◆ What is needed
Include in the reply only the lines from the start of the data below through the line containing "Screen dimensions: 1241x698", reproduced exactly and with no pictures.
--------------------
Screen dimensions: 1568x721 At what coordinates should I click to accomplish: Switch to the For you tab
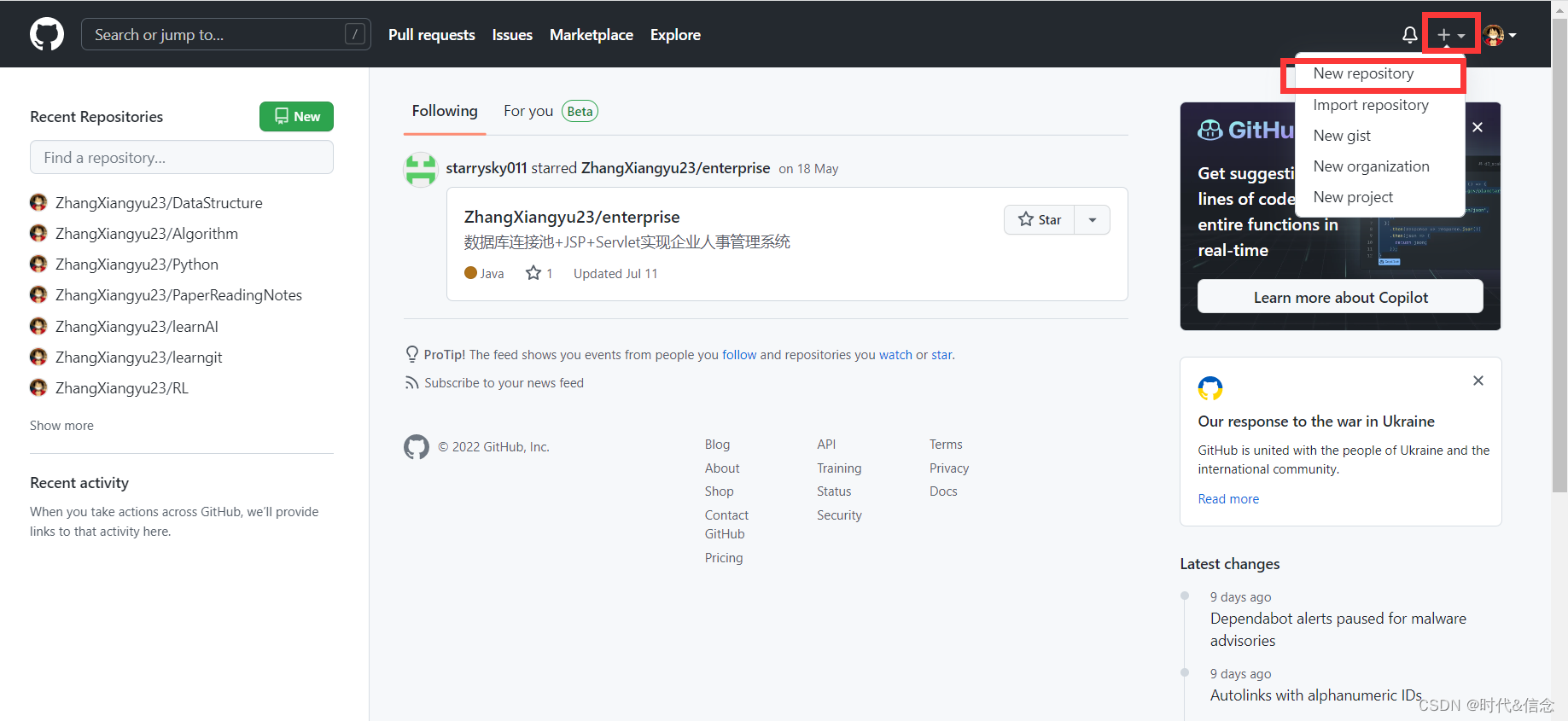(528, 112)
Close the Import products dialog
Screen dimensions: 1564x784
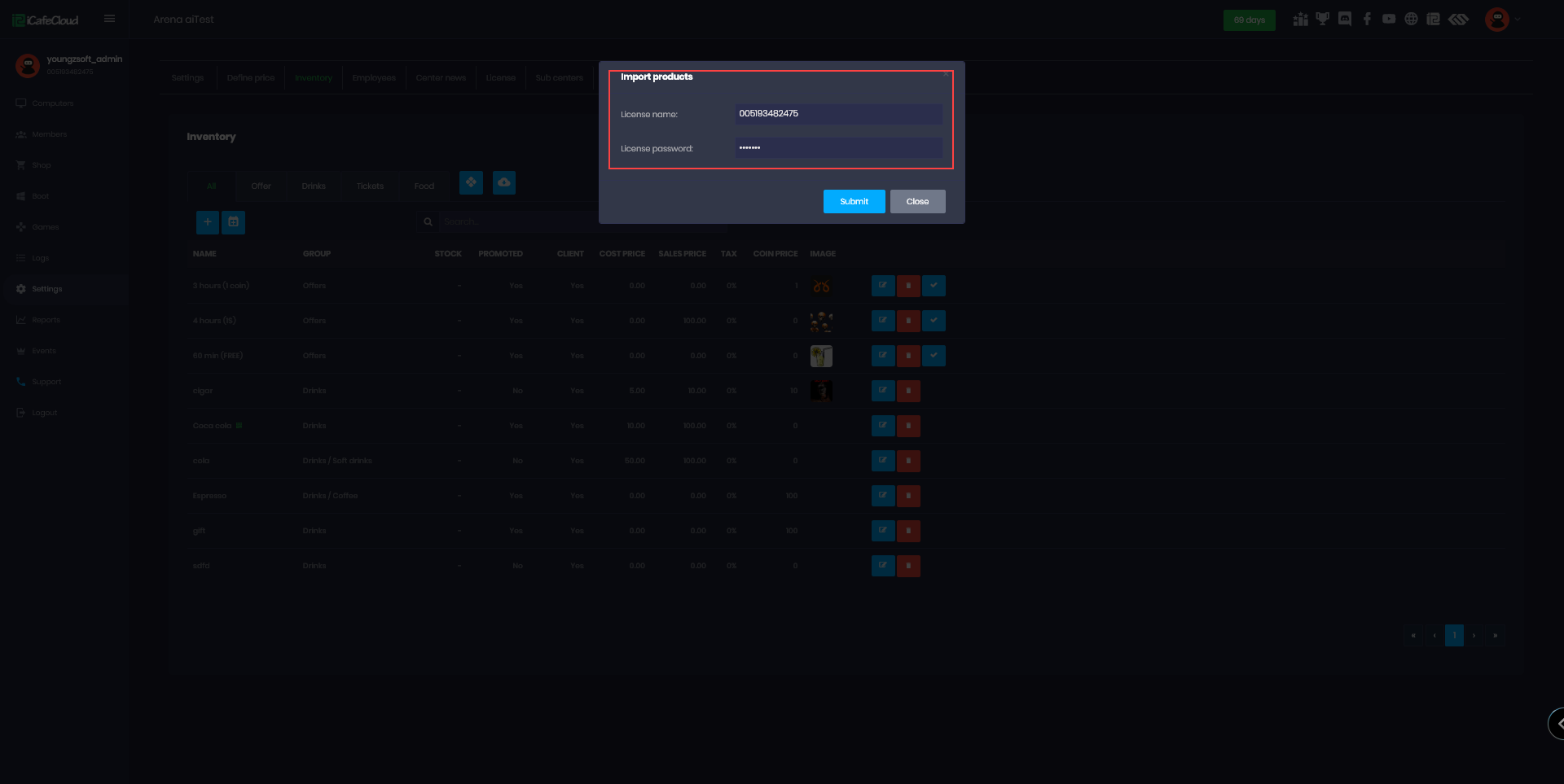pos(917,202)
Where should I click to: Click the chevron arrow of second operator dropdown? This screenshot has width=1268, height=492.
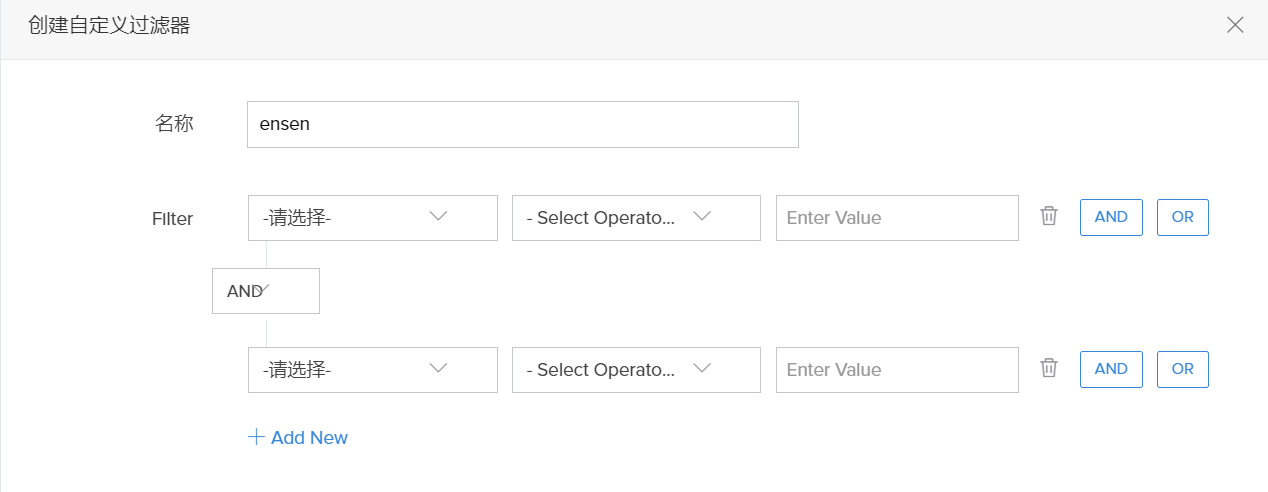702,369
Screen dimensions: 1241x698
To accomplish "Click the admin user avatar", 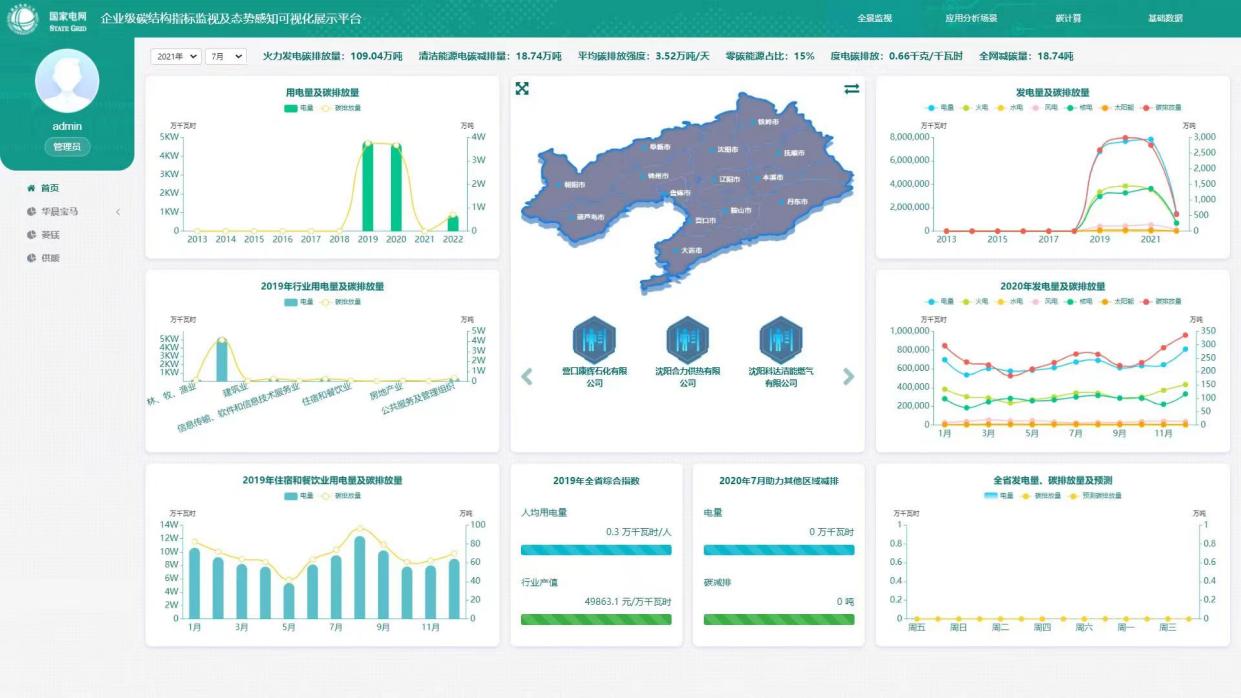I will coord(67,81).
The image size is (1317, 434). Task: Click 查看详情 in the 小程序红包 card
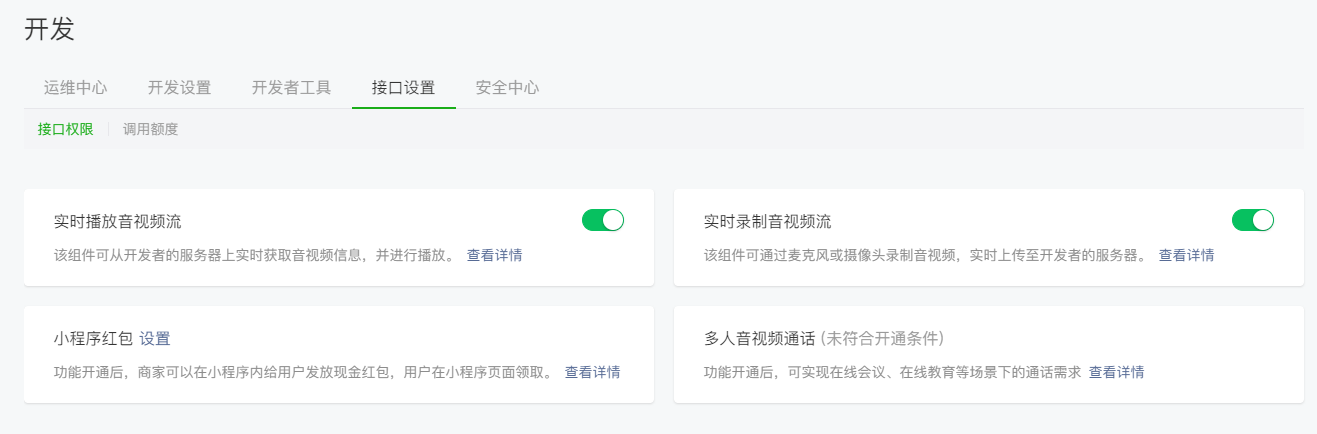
--------------------
◆ Expected output
Screen dimensions: 1568x721 At what coordinates should I click to accomplish: Switch to the For you tab
(528, 112)
Close the Import products dialog
Screen dimensions: 1564x784
pos(917,202)
Where should I click to: Click the chevron arrow of second operator dropdown? This screenshot has width=1268, height=492.
702,369
Screen dimensions: 1241x698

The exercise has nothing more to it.